Calculate the mass of nitric acid formed by the interaction of 86.7 g of technical sodium

Calculate the mass of nitric acid formed by the interaction of 86.7 g of technical sodium nitrate (mass fraction of impurities 2%) with sulfuric acid.

Given:

m (tech.

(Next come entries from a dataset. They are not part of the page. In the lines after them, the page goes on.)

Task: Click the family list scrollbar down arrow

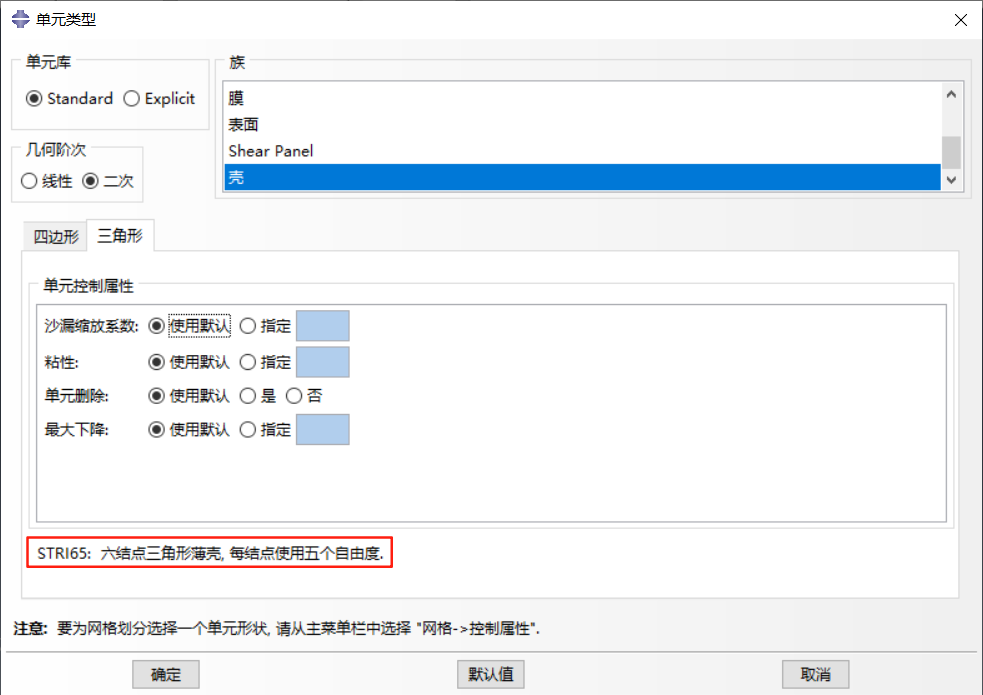Action: pos(951,178)
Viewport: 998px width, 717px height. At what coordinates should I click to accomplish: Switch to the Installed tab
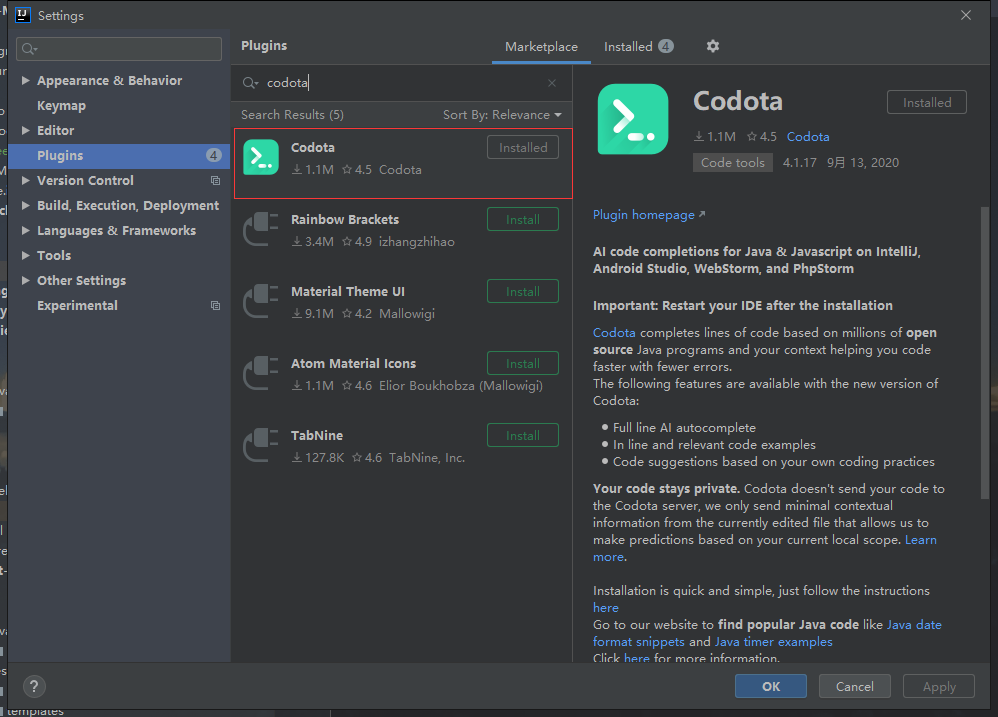(638, 47)
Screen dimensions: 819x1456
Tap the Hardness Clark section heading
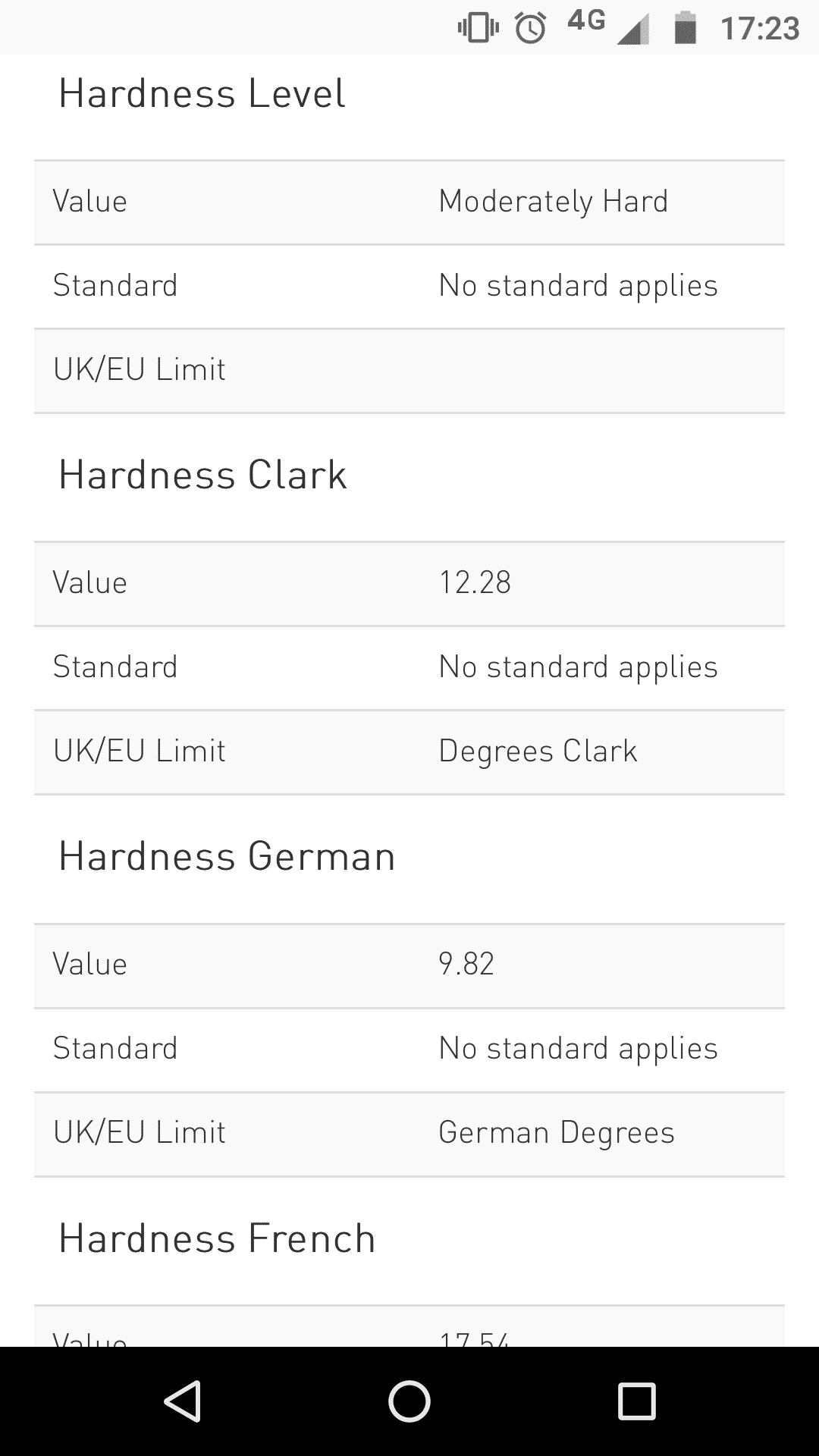202,475
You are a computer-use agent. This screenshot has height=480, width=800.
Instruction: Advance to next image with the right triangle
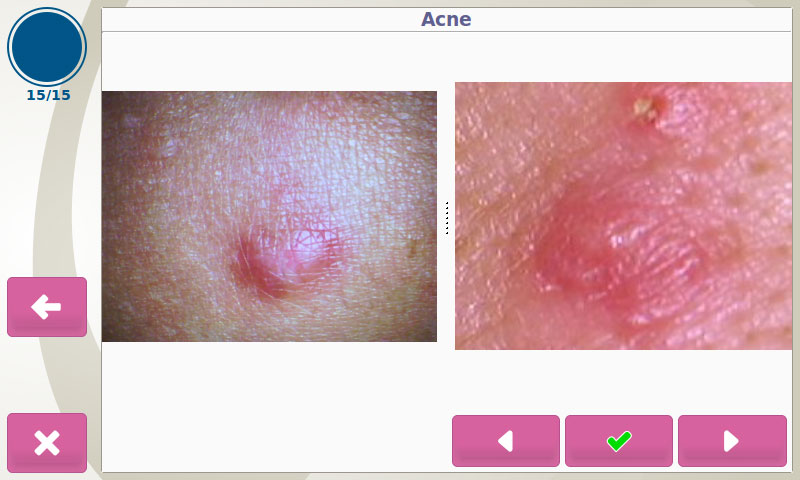[732, 441]
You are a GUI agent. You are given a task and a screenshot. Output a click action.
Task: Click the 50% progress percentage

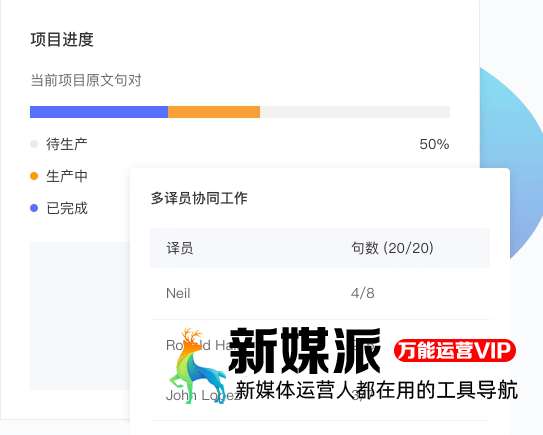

NaNO3) = 86.7 g

w% (impurities) = 2%

Find:

m (HNO3) -?

Solution:

2NaNO3 + H2SO4 = Na2SO4 + 2HNO3, – we solve the problem, relying on the composed reaction equation:

1) Find the mass of pure sodium nitrate:

If the proportion of impurities is 2%, then the proportion of pure substance is 98%

m (NaNO3) = 86.7 g * 0.98 = 85 g

2) Find the amount of sodium nitrate:

n (NaNO3) = m: M = 85 g: 85 g / mol = 1 mol

3) We compose a logical expression:

If 2 mol NaNO3 gives 2 mol HNO3,

then 1 mole of NaNO3 will give x mole of HNO3,

then x = 1 mol.

4) Find the mass of nitric acid formed during the reaction:

m (HNO3) = n * M = 1 mol * 63 g / mol = 63 g.

Answer: m (HNO3) = 63 g.